(Beginning of Source material)

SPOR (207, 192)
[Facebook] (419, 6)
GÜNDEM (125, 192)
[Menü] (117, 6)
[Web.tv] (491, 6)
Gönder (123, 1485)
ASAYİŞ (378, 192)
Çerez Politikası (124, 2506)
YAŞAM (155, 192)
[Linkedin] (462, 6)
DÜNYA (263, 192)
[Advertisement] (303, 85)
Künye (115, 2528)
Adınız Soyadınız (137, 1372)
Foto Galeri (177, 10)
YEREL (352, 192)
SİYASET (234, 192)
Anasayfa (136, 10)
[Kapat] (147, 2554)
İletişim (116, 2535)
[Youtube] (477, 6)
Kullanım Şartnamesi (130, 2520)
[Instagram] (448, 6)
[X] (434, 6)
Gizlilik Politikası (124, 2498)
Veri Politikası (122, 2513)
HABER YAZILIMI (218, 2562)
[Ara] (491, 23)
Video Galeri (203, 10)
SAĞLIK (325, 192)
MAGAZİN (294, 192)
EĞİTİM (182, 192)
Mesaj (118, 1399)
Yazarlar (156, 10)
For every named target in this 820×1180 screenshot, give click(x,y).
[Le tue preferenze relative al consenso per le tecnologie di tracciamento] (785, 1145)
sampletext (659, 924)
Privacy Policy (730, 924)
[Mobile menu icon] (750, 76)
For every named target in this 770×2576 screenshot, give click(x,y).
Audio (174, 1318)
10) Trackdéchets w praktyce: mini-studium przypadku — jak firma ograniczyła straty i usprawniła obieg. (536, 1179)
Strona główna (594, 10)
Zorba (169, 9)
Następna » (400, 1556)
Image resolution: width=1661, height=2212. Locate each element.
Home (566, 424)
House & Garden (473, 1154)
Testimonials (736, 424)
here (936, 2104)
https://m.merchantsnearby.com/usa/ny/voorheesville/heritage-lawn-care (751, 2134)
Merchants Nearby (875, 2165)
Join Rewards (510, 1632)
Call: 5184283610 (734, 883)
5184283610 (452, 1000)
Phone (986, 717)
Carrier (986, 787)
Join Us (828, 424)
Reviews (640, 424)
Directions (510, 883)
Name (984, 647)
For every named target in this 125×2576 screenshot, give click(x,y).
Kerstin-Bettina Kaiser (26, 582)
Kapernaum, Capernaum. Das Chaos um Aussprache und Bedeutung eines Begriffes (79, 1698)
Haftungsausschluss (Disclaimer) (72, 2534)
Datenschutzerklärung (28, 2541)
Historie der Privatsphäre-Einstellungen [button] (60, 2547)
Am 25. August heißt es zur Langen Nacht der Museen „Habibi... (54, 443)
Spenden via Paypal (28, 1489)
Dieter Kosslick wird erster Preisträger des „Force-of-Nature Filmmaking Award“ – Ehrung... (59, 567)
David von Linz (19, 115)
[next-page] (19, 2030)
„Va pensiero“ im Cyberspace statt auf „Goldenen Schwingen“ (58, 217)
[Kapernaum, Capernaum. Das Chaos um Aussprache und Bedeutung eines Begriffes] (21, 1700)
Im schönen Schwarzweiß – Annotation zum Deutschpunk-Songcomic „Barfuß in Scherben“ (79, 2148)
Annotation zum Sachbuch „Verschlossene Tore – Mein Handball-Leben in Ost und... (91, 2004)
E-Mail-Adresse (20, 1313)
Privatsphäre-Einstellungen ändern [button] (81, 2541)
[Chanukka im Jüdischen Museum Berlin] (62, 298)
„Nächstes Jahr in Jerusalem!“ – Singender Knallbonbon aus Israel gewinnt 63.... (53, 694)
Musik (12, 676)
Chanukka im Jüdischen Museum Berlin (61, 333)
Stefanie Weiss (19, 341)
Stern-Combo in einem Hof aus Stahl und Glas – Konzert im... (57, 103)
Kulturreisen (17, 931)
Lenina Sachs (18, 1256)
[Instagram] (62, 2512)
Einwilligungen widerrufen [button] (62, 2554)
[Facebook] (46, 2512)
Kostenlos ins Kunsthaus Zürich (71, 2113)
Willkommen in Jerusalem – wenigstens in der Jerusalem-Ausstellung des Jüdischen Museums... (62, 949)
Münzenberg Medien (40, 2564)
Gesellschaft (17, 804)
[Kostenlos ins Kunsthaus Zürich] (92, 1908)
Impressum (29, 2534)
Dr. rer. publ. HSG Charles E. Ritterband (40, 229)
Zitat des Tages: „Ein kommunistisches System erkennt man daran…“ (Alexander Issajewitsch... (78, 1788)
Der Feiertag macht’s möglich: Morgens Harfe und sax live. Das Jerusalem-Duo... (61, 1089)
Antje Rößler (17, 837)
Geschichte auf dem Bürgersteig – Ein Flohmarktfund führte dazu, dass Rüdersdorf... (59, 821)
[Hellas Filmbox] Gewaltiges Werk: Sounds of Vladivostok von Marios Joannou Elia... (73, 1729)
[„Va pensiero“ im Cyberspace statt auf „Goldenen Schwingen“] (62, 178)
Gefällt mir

(End of Source material)

_Activity_
Could you restate word for word the lines above, from the one that contains "[Instagram] (448, 6)" through the one that contains "[next-page] (19, 2030)", and no others?

_Exercise solution_
[Instagram] (448, 6)
[X] (434, 6)
Gizlilik Politikası (124, 2498)
Veri Politikası (122, 2513)
HABER YAZILIMI (218, 2562)
[Ara] (491, 23)
Video Galeri (203, 10)
SAĞLIK (325, 192)
MAGAZİN (294, 192)
EĞİTİM (182, 192)
Mesaj (118, 1399)
Yazarlar (156, 10)
For every named target in this 820×1180 screenshot, give click(x,y).
[Le tue preferenze relative al consenso per le tecnologie di tracciamento] (785, 1145)
sampletext (659, 924)
Privacy Policy (730, 924)
[Mobile menu icon] (750, 76)
For every named target in this 770×2576 screenshot, give click(x,y).
Audio (174, 1318)
10) Trackdéchets w praktyce: mini-studium przypadku — jak firma ograniczyła straty i usprawniła obieg. (536, 1179)
Strona główna (594, 10)
Zorba (169, 9)
Następna » (400, 1556)
Image resolution: width=1661, height=2212. Locate each element.
Home (566, 424)
House & Garden (473, 1154)
Testimonials (736, 424)
here (936, 2104)
https://m.merchantsnearby.com/usa/ny/voorheesville/heritage-lawn-care (751, 2134)
Merchants Nearby (875, 2165)
Join Rewards (510, 1632)
Call: 5184283610 (734, 883)
5184283610 (452, 1000)
Phone (986, 717)
Carrier (986, 787)
Join Us (828, 424)
Reviews (640, 424)
Directions (510, 883)
Name (984, 647)
For every named target in this 125×2576 screenshot, give click(x,y).
Kerstin-Bettina Kaiser (26, 582)
Kapernaum, Capernaum. Das Chaos um Aussprache und Bedeutung eines Begriffes (79, 1698)
Haftungsausschluss (Disclaimer) (72, 2534)
Datenschutzerklärung (28, 2541)
Historie der Privatsphäre-Einstellungen [button] (60, 2547)
Am 25. August heißt es zur Langen Nacht der Museen „Habibi... (54, 443)
Spenden via Paypal (28, 1489)
Dieter Kosslick wird erster Preisträger des „Force-of-Nature Filmmaking Award“ – Ehrung... (59, 567)
David von Linz (19, 115)
[next-page] (19, 2030)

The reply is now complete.